Segment Start: DATA FOR THIS TASK
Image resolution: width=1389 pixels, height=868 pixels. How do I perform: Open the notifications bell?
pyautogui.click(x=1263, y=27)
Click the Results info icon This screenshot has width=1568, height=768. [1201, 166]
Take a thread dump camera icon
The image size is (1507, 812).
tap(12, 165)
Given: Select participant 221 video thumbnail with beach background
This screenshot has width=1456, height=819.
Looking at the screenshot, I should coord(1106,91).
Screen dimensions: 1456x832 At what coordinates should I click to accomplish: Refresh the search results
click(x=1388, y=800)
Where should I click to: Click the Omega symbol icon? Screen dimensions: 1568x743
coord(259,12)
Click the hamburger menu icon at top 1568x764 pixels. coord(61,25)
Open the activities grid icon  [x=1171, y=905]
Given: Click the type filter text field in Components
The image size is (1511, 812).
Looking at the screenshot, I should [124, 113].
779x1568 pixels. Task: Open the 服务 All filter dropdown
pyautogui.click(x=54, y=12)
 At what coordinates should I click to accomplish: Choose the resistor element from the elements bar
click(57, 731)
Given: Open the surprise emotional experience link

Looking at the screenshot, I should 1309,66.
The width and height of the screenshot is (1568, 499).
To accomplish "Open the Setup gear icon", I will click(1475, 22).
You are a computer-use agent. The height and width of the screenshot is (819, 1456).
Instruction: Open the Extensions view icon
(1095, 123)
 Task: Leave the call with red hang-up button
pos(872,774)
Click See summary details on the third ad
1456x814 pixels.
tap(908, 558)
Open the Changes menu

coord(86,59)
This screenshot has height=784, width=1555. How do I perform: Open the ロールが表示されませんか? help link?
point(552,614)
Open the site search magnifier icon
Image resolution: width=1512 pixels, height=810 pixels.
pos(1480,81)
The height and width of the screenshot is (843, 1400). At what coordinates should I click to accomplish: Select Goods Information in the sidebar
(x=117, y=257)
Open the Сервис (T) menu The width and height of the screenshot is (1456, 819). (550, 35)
Segment End: DATA FOR THIS TASK
ASSIGNMENT:
Type out the whole listing once more, exactly as written.

RESPONSE BELOW:
Image resolution: width=1389 pixels, height=868 pixels. How do I perform: Open the notifications bell?
pyautogui.click(x=1263, y=27)
Click the Results info icon This screenshot has width=1568, height=768. [1201, 166]
Take a thread dump camera icon
The image size is (1507, 812).
tap(12, 165)
Given: Select participant 221 video thumbnail with beach background
This screenshot has width=1456, height=819.
Looking at the screenshot, I should coord(1106,91).
Screen dimensions: 1456x832 At what coordinates should I click to accomplish: Refresh the search results
click(x=1388, y=800)
Where should I click to: Click the Omega symbol icon? Screen dimensions: 1568x743
coord(259,12)
Click the hamburger menu icon at top 1568x764 pixels. coord(61,25)
Open the activities grid icon  [x=1171, y=905]
Given: Click the type filter text field in Components
The image size is (1511, 812).
Looking at the screenshot, I should [124, 113].
779x1568 pixels. Task: Open the 服务 All filter dropdown
pyautogui.click(x=54, y=12)
 At what coordinates should I click to accomplish: Choose the resistor element from the elements bar
click(57, 731)
Given: Open the surprise emotional experience link

Looking at the screenshot, I should 1309,66.
The width and height of the screenshot is (1568, 499).
To accomplish "Open the Setup gear icon", I will click(1475, 22).
You are a computer-use agent. The height and width of the screenshot is (819, 1456).
Instruction: Open the Extensions view icon
(1095, 123)
 Task: Leave the call with red hang-up button
pos(872,774)
Click See summary details on the third ad
1456x814 pixels.
tap(908, 558)
Open the Changes menu

coord(86,59)
This screenshot has height=784, width=1555. How do I perform: Open the ロールが表示されませんか? help link?
point(552,614)
Open the site search magnifier icon
Image resolution: width=1512 pixels, height=810 pixels.
pos(1480,81)
The height and width of the screenshot is (843, 1400). At what coordinates should I click to accomplish: Select Goods Information in the sidebar
(x=117, y=257)
Open the Сервис (T) menu The width and height of the screenshot is (1456, 819). (550, 35)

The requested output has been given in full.